Date: Sat, 30 Jan 2021 22:09:55 -0500


On Wed, Jan 27, 2021 at 5:20 PM Gary Johnson <lambdatronic at disroot.org>

wrote:



> I don't think form-like data submission should be seen as an evil. It

> allows us to implement a wide variety of CGI-style applications that do

> all their computing on the server side (often through some script

> extension mechanism).

>


+1


which $SESSION, $NAME, $PASSWORD, $SMOG, and $PLANT are defined (or default

> to empty strings). When the page first loads, we create a new

> $SESSION value in our CGI script and insert it into the links to

> preserve state across requests until we restart the server or the user

> refreshes the page.

>


I think this is exactly the Right Thing.



> (Obviously, a more robust state management mechanism could be achieved

> with client certs and a DB, but I just mean to show a very simple

> example here.)

>


A TLS session is not the same as an application session. I may, for

example, have two tabs (or whatever) open in my Gemini browser that refer

to the same access-controlled capsule, and which therefore must be accessed

with the same cert. Nevertheless, the two pages should operate as distinct

sessions: I should be able to fill out a form in one page while searching

help documents in the other. So I think a session ID is the Right Thing.

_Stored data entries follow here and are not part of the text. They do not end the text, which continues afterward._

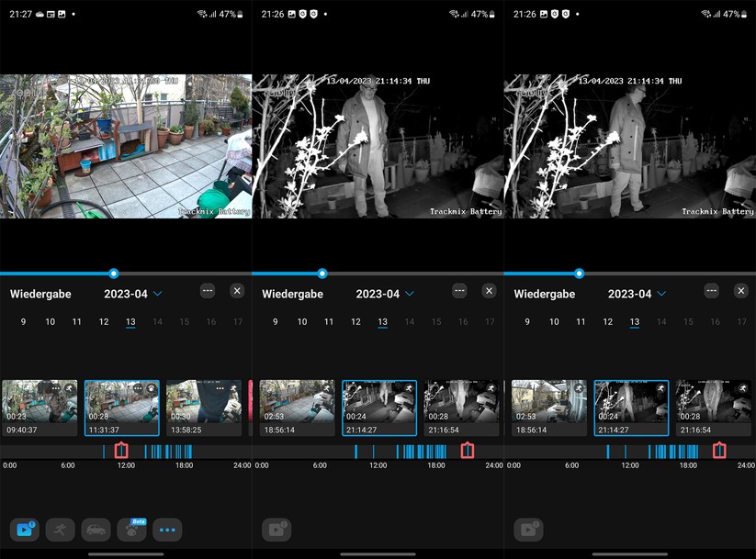Switch to day 9 in the date bar
This screenshot has height=559, width=756.
pos(22,322)
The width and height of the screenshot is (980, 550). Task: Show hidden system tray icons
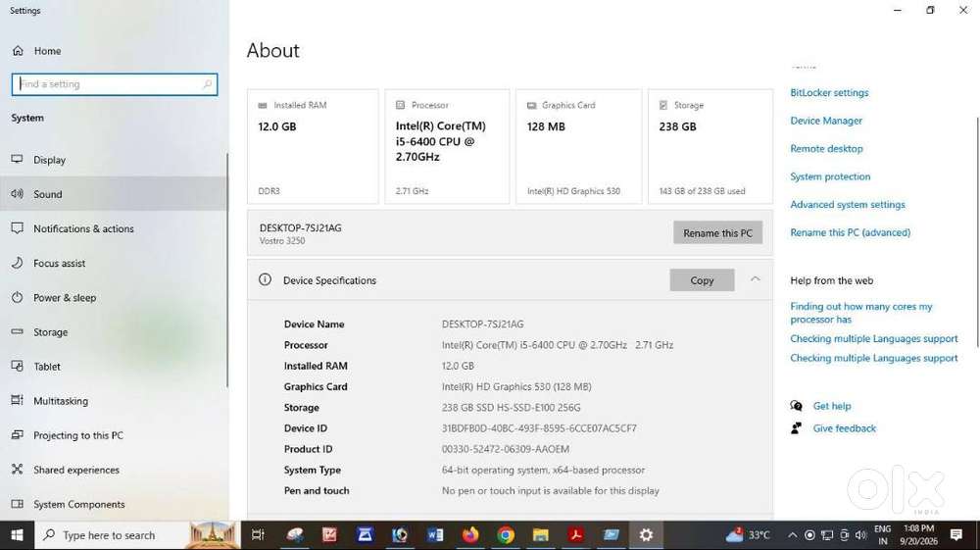(792, 535)
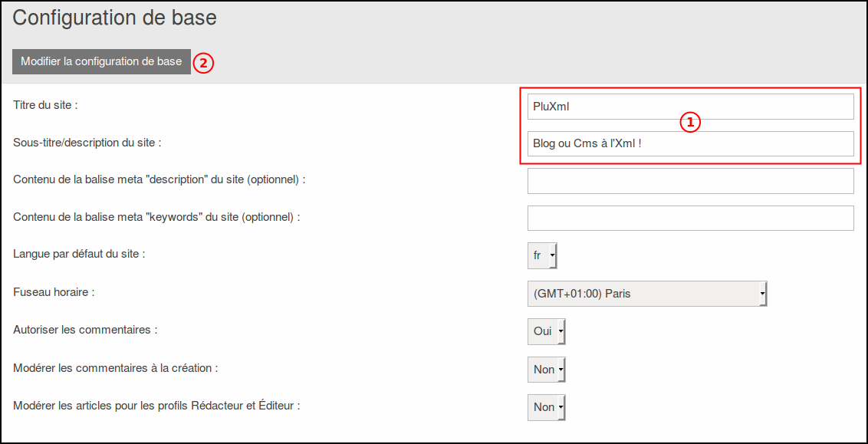Click the 'Autoriser les commentaires :' label
868x444 pixels.
(85, 330)
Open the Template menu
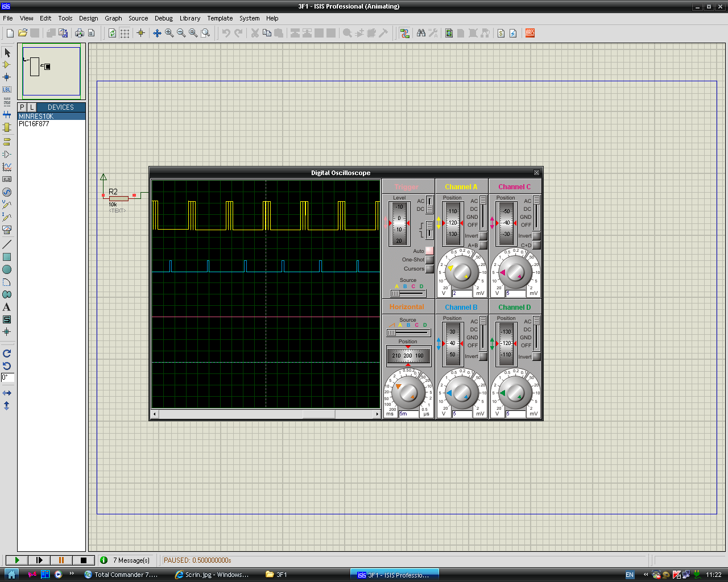Screen dimensions: 728x582 (220, 18)
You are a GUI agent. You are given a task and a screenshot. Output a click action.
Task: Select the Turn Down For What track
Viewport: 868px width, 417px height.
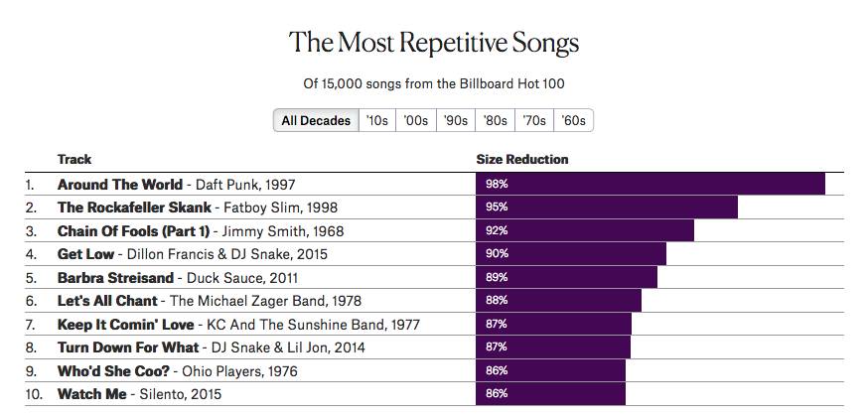coord(128,348)
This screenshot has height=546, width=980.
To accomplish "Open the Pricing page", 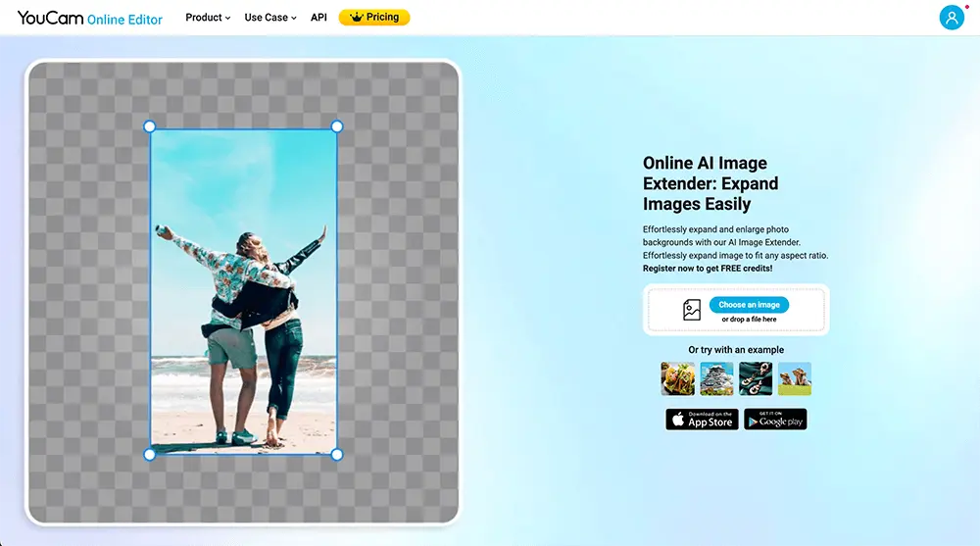I will [374, 18].
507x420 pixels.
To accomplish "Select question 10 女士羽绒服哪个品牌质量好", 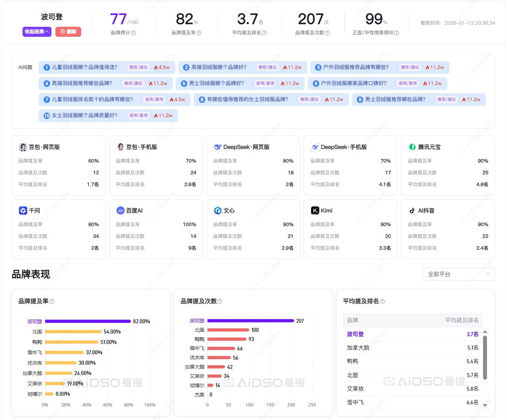I will tap(85, 115).
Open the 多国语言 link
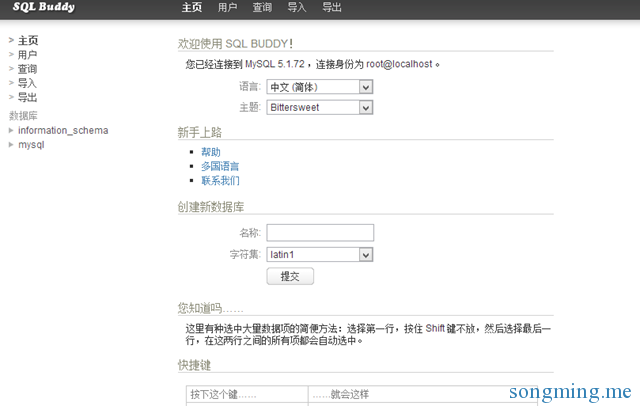This screenshot has width=640, height=406. pos(220,166)
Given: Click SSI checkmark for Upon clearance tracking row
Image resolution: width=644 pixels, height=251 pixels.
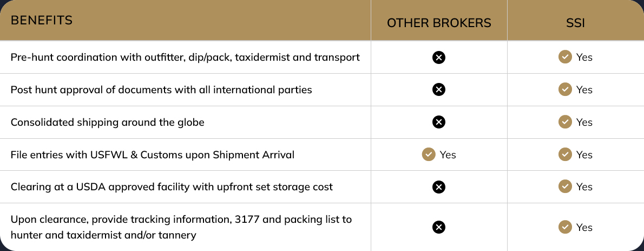Looking at the screenshot, I should pos(565,227).
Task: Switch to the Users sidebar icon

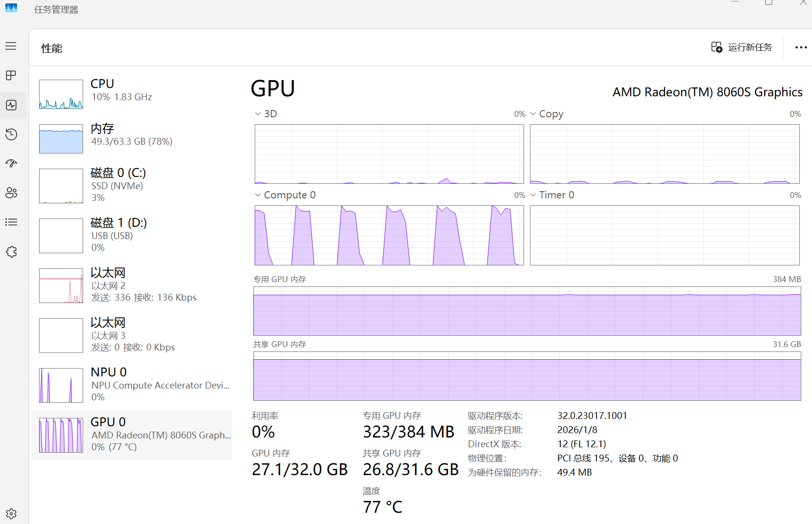Action: point(11,193)

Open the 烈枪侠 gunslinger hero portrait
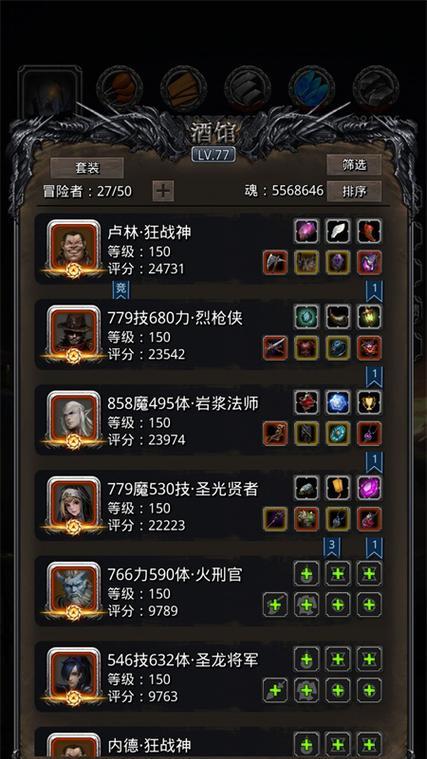pyautogui.click(x=73, y=334)
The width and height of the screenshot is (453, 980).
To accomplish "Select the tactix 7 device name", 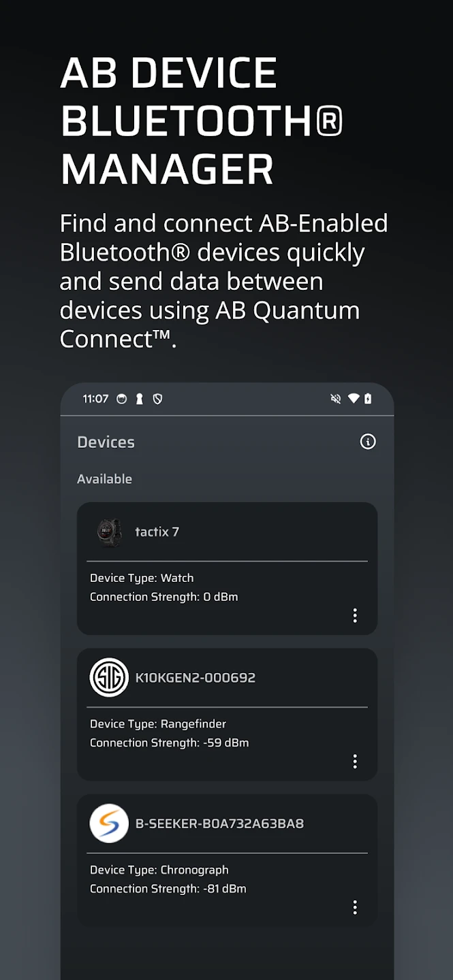I will tap(157, 532).
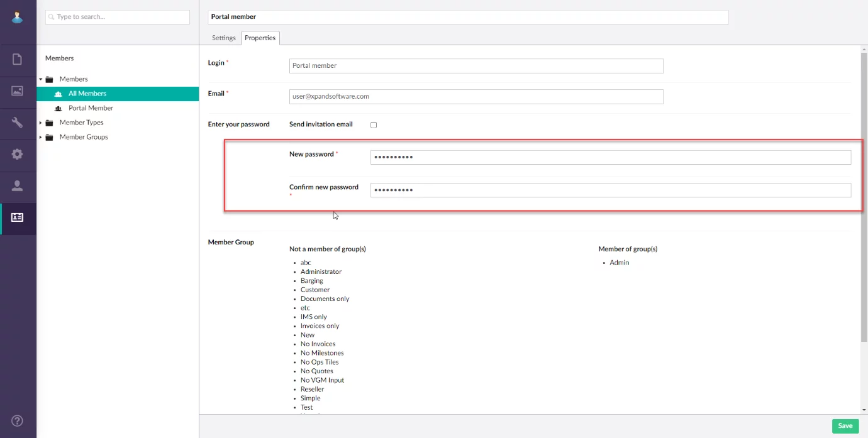Click the vertical scrollbar on the right

[864, 201]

However, this is a matter of server/capsule/CGI design, not of the Gemini

protocol.


While this example creates more back-and-forth requests than a proper

>

client-side form would generate, I hope it demonstrates that Gemini and

> Gemtext in their current incarnations are already sufficiently complete

> to build interactive CGI applications with them today.

>


The biggest problem is most likely the cost of setting up and tearing down

all the TLS connections, but there is no help for that.


> The requested resource accepts a line of textual user input. The <META>

> line is a prompt which should be displayed to the user. The same

> resource should then be requested again with the user's input included

> as a query component.



"Included" is a vague word, and should be fixed whether we do appending or

not.


> As far as I can tell, the fix here is for Solderpunk to update the text

> in section 3.2.1 to indicate that if a query string is already part of

> the request leading to an INPUT response, then the user's input should

> be appended (using &) to the existing query string rather than replacing

> it wholesale (using ?).

>


I suggest that if there is no query part, we append ? followed by the

user's input, whereas if there is, we just append the user's input. That

lets a simple form work like this:


1) Suppose Fluffy (a server) wants me to send my name and email address.

Fluffy sends this bare-bones text/gemini document, which we will say comes

from gemini://fluffy.example/form1, to my client Aarfy.


?name=

?email=


2) Let's say I choose the first link. Fluffy sends Arfy 10 Enter your name.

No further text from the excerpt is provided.